Quem escreve nossas histórias? A luta por representatividade negra nas novelas brasileiras

30 de Setembro de 2025
representatividade negra novelas opiniao
Taís Araujo e Bella Campos , em "Vale Tudo" | Fabio Rocha/TV Globo

Partilhar

Será que já podemos dizer que temos representatividade negra nas telenovelas brasileiras?
É um audiovisual muito popular, um dos mais assistidos mundialmente, inclusive pela comunidade PALOP. Apesar de ser um produto cultural muito forte e presente no nosso dia a dia, ainda carregamos uma ausência gritante de personagens negros, principalmente protagonistas.


O que vemos representado nas novelas é um Brasil que poucos conhecem e acessam, contando histórias de pessoas brancas e ricas, moradoras e frequentadoras da zona sul do Rio de Janeiro, bairros nobres e elitistas da cidade, sem abrir espaço para histórias pretas e mais reais.

Num país onde 56% da população se autodeclara negra (pretos e pardos) (IBGE, 2022), apenas 7% dos atores negros fizeram parte de telenovelas entre 1990 e 2024 (CÁSPER, 2024). E ainda assim, tratava-se quase sempre de personagens caricatos e estereotipados: empregadas domésticas, traficantes, prostitutas. Sempre nesse lugar de servidão, física ou sexual, nos limitando até mesmo de ascender dentro das telas.

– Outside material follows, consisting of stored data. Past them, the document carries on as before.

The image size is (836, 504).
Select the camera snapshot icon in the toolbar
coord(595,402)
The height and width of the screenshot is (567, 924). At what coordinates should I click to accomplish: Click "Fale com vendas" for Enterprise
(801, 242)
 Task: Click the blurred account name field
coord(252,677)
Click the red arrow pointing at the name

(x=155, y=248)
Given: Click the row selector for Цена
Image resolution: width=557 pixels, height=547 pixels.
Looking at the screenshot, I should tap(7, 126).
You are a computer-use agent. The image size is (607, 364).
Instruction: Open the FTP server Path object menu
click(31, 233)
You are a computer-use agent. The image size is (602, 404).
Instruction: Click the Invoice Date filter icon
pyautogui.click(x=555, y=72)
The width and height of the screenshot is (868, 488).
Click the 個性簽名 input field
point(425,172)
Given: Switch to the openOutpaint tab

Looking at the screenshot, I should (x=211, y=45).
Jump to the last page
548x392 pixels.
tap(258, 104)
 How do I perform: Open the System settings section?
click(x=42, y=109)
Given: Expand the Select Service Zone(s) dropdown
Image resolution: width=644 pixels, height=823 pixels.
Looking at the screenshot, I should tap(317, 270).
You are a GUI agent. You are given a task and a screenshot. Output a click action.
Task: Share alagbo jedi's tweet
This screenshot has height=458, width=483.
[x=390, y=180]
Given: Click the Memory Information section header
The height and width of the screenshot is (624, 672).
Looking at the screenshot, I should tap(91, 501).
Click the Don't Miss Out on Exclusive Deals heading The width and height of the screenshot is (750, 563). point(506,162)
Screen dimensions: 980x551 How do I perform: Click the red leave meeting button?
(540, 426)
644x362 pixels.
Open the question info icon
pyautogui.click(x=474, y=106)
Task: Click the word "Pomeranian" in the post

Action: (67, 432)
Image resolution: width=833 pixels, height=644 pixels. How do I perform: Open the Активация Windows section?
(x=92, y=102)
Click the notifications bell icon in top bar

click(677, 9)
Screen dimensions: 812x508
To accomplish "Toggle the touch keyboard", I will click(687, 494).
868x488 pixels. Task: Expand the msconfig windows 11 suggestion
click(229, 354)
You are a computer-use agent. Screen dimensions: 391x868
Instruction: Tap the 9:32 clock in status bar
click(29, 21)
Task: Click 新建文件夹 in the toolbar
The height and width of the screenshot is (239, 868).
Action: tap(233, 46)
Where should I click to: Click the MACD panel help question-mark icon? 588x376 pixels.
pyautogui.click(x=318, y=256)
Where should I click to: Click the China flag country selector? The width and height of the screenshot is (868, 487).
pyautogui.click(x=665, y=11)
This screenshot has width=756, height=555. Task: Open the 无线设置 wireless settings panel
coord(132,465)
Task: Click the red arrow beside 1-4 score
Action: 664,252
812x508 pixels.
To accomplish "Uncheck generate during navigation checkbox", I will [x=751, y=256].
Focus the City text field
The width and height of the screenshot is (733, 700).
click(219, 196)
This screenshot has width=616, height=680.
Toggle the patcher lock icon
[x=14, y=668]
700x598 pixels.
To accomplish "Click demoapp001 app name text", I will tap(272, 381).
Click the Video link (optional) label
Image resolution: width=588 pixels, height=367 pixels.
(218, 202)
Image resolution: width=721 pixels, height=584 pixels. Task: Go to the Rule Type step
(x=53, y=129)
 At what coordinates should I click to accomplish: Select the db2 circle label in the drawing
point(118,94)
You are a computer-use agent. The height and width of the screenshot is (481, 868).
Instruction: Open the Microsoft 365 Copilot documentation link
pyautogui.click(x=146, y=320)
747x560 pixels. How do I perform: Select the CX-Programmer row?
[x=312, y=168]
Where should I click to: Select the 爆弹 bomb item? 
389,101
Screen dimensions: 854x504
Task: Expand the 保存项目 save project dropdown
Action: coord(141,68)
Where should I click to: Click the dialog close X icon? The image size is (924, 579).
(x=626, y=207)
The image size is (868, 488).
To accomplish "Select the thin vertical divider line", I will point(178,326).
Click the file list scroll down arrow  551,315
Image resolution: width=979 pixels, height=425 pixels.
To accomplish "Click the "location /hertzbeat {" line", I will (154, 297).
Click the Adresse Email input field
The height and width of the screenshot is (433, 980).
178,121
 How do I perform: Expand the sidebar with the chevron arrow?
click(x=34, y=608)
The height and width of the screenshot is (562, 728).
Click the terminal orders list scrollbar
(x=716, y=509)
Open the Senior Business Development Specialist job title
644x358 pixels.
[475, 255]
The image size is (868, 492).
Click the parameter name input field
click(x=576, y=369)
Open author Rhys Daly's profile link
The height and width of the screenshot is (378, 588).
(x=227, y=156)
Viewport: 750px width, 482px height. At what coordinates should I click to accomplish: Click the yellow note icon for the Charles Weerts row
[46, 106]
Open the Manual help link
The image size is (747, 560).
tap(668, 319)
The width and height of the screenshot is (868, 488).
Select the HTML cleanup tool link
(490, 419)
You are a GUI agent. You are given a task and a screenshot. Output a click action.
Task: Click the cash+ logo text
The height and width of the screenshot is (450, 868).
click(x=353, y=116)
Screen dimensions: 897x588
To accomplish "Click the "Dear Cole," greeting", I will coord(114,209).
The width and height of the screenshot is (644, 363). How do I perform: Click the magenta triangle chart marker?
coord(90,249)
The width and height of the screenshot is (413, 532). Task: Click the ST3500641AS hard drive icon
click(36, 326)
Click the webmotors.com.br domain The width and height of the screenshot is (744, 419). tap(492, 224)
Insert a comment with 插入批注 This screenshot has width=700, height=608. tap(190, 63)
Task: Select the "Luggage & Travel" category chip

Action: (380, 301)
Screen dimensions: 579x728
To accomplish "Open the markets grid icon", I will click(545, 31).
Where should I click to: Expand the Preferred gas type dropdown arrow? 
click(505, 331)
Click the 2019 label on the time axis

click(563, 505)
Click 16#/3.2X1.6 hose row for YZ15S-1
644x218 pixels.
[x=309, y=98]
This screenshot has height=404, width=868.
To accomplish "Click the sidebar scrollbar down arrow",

Esses números mostram o abismo entre o Brasil de fato e o Brasil que se quer vender nas novelas. Mostram também como a televisão insiste em nos colocar em papéis que reforçam desigualdades históricas e estereótipos negativos.

PUBLICIDADE

Fora do Centro - Gisela Mabel

“Artistas negros precisam negociar constantemente sua carreira com estigmas impostos pelo mercado. E se o mercado dita as regras, será que não está na hora de mudar essas regras?”

Karen Pacheco

representatividade negra novelas opiniao

Elisa Lucinda, Manu Estevão, Bella Campos, Sheron Menezzes e Che Moais em 'Vai na Fé' ©️ João Miguel Júnior/Globo

A TV Globo, maior emissora do Brasil, tem como meta atingir 50% de profissionais negros até 2030. Nos últimos anos, tivemos novelas com mais personagens negros, como Vai na Fé (2023), que contou com 70% do elenco negro em uma trama que não abordava escravidão; o remake de Renascer (2023); e agora o remake de Vale Tudo, que passa de 2 atores negros na versão original (1988) para mais de 15 (2025). Apesar disso, representatividade não é apenas presença em cena, mas também a forma como essas histórias são contadas.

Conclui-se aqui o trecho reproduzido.